Yesterday morning we were sitting in the office of one of our usability researchers watching some DVCAM tapes from tests conducted a few weeks ago.

We had a discussion that got me thinking about a set of tests we ran several years ago to determine the discoverability characteristics of contextual tabs.

At the time, contextual tabs were struggling in the usability lab. The visuals and triggers were not obvious enough, and even when people noticed them, the tabs looked so different from normal tabs in the UI that participants thought they were decorative or unactionable.

We kept iterating and iterating on the design, and one of the desperate ideas we had was to pop up a little yellow balloon the first time a contextual tab set appeared saying something like "Hey you, contextual tabs have appeared, you better click here get to the tools for working with your table."

(I'm sure the real wording was a lot more Microsoft-esque.)

Anyway, we wrote a little app to enable us to pop up the balloon at the right time--but it was a totally manual process. We had two keyboards hooked up to the usability computer, and when the contextual tabs appeared, one of us in the back room would press F10 on our keyboard to make the balloon appear. So the timing was a little weird, but it was cheaper than building the feature directly into the product itself.

The balloon wasn't the only change to the design in the new build being tested, however--we also tested improvements to the visuals and the triggers that activated the contextual tabs as well.

The result of the tests? The usability characteristics of contextual tabs improved dramatically.

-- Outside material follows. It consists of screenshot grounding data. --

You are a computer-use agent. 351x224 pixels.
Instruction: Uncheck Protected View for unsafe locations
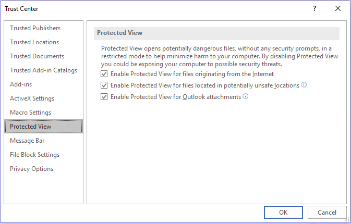pos(104,85)
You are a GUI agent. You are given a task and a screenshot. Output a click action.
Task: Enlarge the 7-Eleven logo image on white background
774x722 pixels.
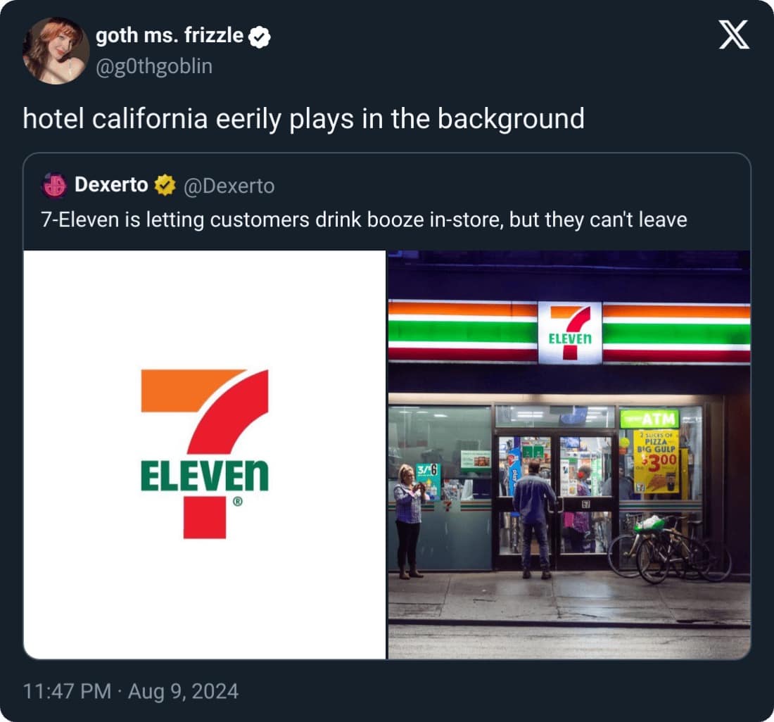pos(205,455)
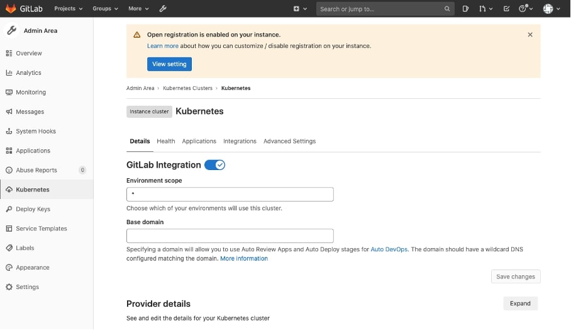This screenshot has height=330, width=571.
Task: Open Monitoring in the sidebar
Action: point(31,92)
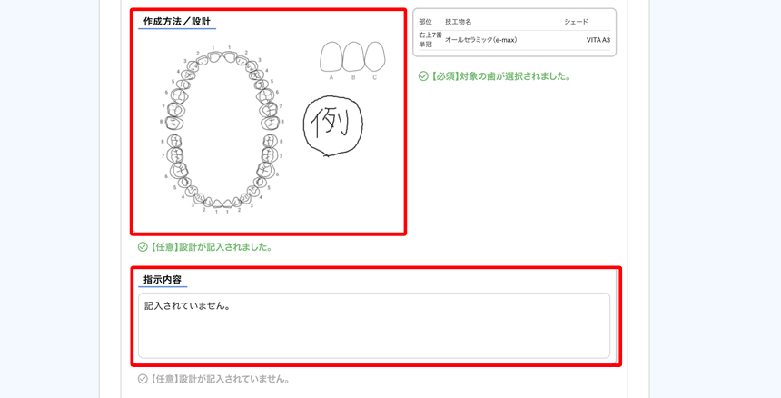
Task: Click the upper number 1 incisor on chart's left side
Action: point(214,57)
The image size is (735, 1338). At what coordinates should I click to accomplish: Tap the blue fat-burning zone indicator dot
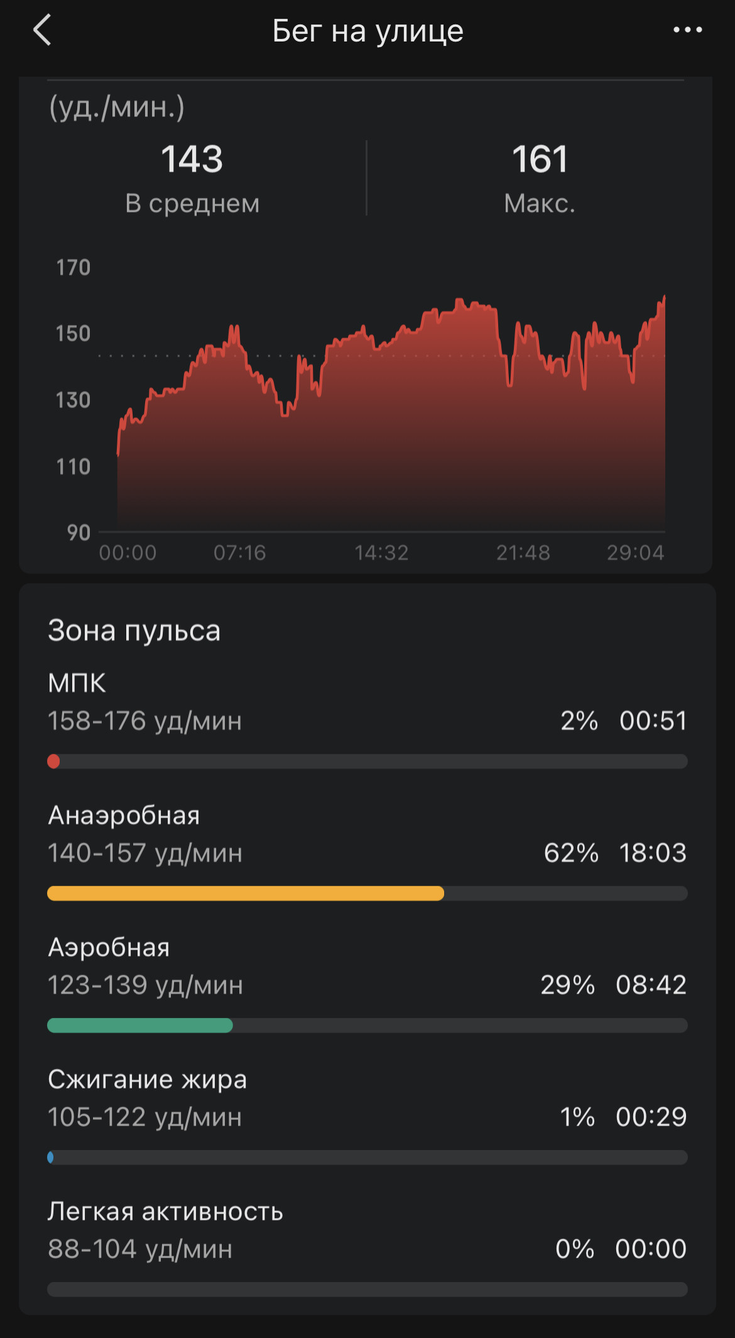[50, 1157]
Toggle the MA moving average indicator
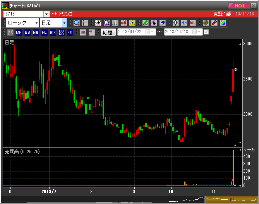 coord(19,33)
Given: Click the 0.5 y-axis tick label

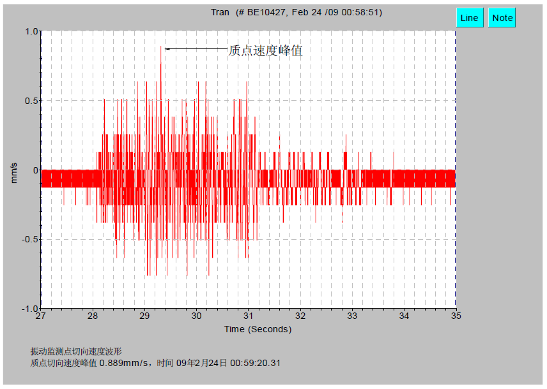Looking at the screenshot, I should point(31,101).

But now we had a quandary: which improvements precisely had caused the uptick in usability? The balloon? The substantive changes to the interaction model? The clearer visual design?

One could imagine a world in which we ran controlled, double-blind studies to test the impact of each element of the design separately to assess the best possible combination.

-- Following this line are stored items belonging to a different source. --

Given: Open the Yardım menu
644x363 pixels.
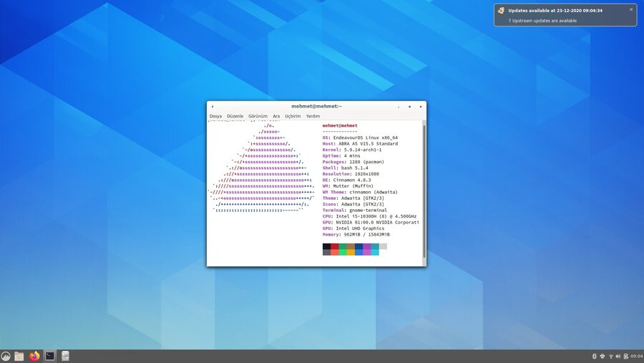Looking at the screenshot, I should (313, 116).
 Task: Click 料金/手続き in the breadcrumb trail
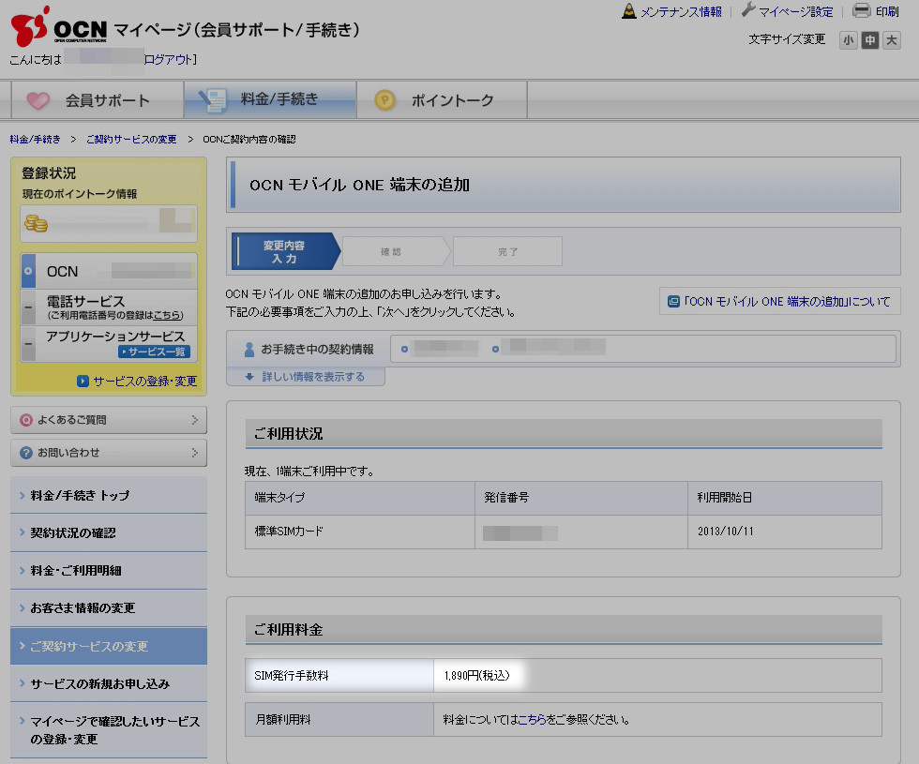tap(33, 137)
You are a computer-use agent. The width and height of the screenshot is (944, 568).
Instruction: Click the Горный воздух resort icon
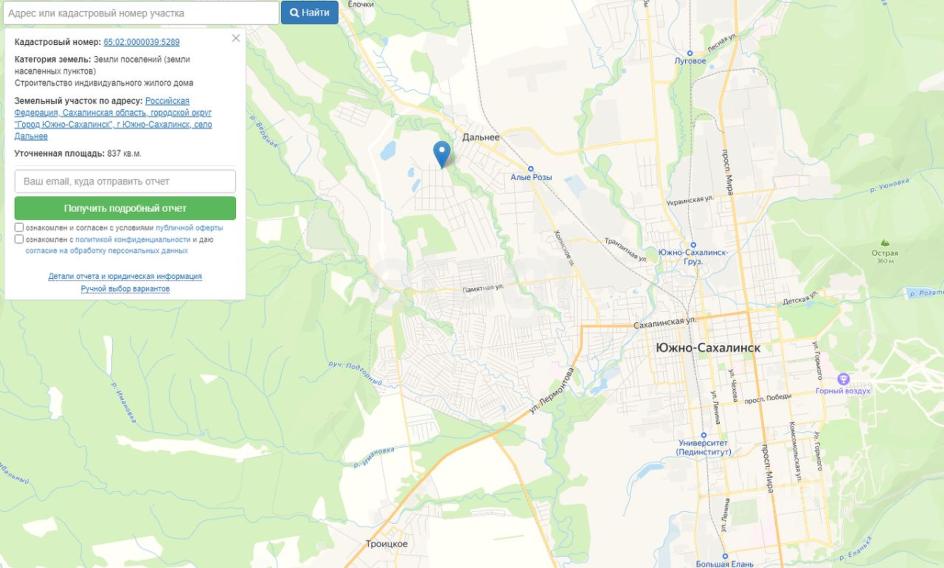(x=844, y=379)
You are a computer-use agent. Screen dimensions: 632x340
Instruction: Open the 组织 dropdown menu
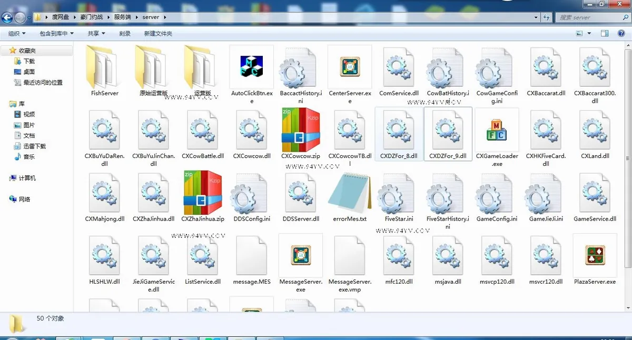tap(17, 33)
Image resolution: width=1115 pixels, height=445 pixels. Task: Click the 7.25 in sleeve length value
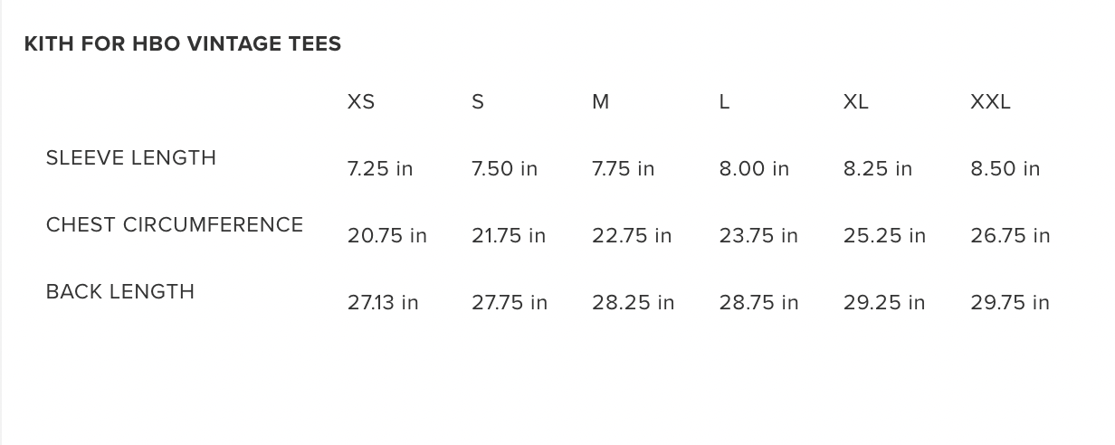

In reality, though, we tend to use an iterative process in which we bring an entire design to a next level and then (if the design is successful) figure out which are the non-critical parts of the improvements. The advantage to this process is that it lets us move faster and abandon bad ideas sooner.

In this particular case, we felt kind of icky about the balloon, so we decided to run another set of tests to see how much not showing it changed the results from the previous successful test. It turned out that the test results didn't change at all mathematically; the usability of the feature was being impacted much more by the substantive changes to the design than by the notification balloon.

Developing a contextual tab design that worked well took well over six months of concentrated iterations, followed by tweaks over the last two years or so as we continued to make progress on the design surrounding them.

The biggest reset recently was when we introduced new visuals for Beta 1 Technical Refresh last winter and we had to reevaluate usability of the entire UI based on the new look.

Some of the most interesting studies we did were eye tracker comparison tests which enabled us to see how and where the new visuals affected the scanning pattern of the UI. It turns out that moving group labels to the bottom of each group in the Ribbon, for instance, helps people target the control they're looking for a bit faster than in the Beta 1 visuals.

So, could we apply an even more incremental method of usability confirmation to more fully test each element of a design change in isolation?

Perhaps, but a design is much more than the sum of its parts, and the usability of one piece always has to be weighed against the usability of the overall product. This is where art meets science.

There's a talk I give to program managers internally at Microsoft in which I present a 100% guaranteed way to improve the discoverability of a fictitious "Send via Telegraph" feature in Word:

You can't evaluate the usability of just one feature or component of an overall design without understanding its impact on the entire product.

Good design is the art of balance.

It's an art that can be infused and informed by scientific rigor, but in the end it's still an art.